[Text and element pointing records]
******************************

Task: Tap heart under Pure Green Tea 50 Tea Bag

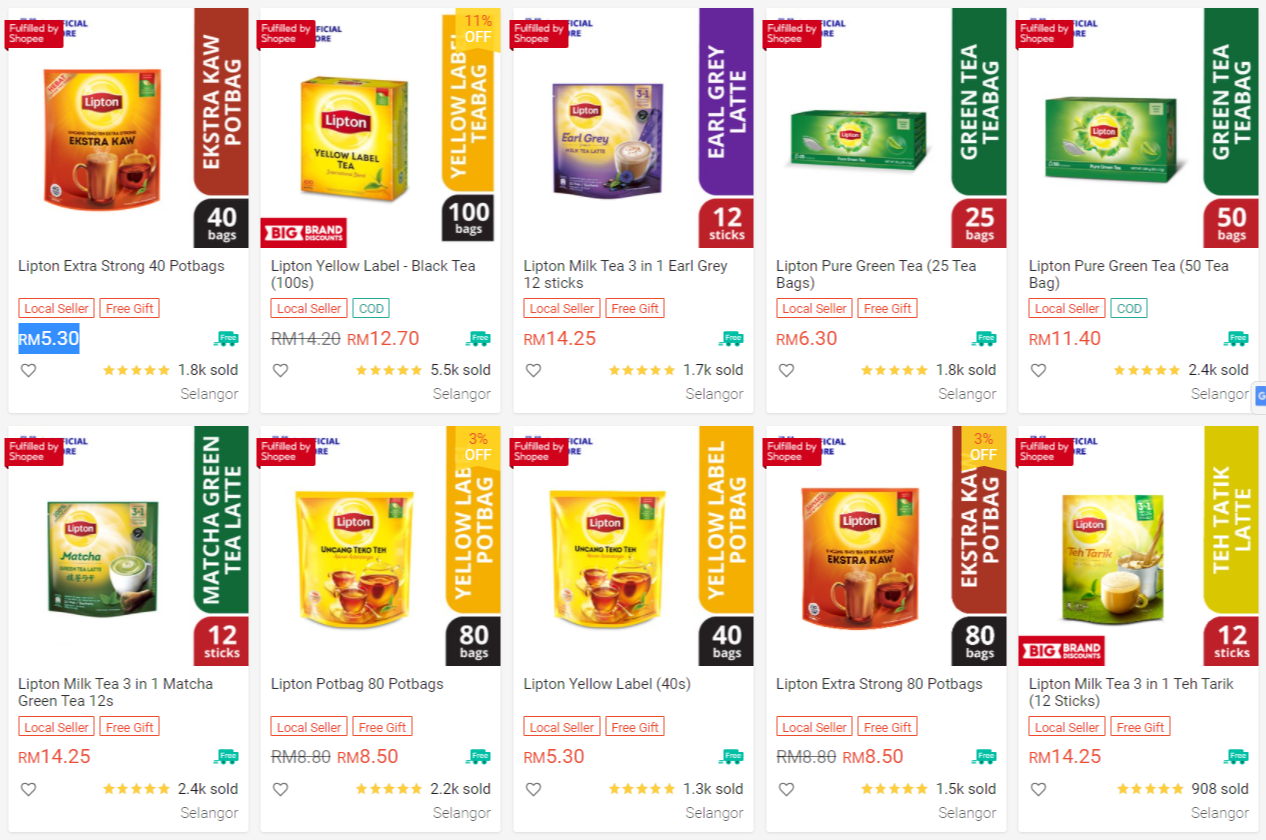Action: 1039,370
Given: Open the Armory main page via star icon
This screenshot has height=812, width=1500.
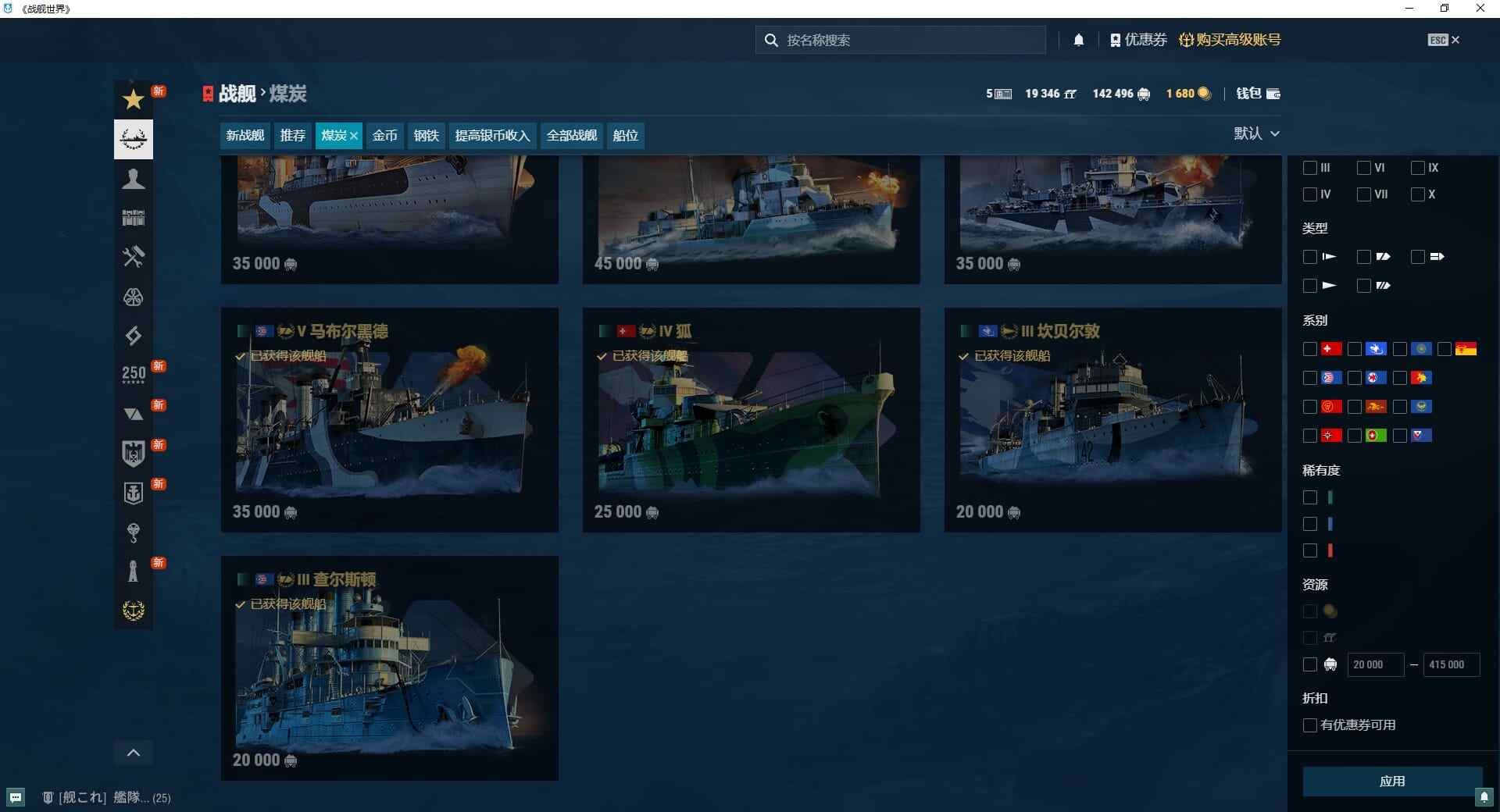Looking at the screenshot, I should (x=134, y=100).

******************************

**Aim**
Rewrite the rows above, changing "Tap" to "Press" and keeping everything else as it is. Leave the pictures out.

**Solved problem**
Task: Press heart under Pure Green Tea 50 Tea Bag

Action: 1039,370
Given: Open the Armory main page via star icon
This screenshot has height=812, width=1500.
Looking at the screenshot, I should (x=134, y=100).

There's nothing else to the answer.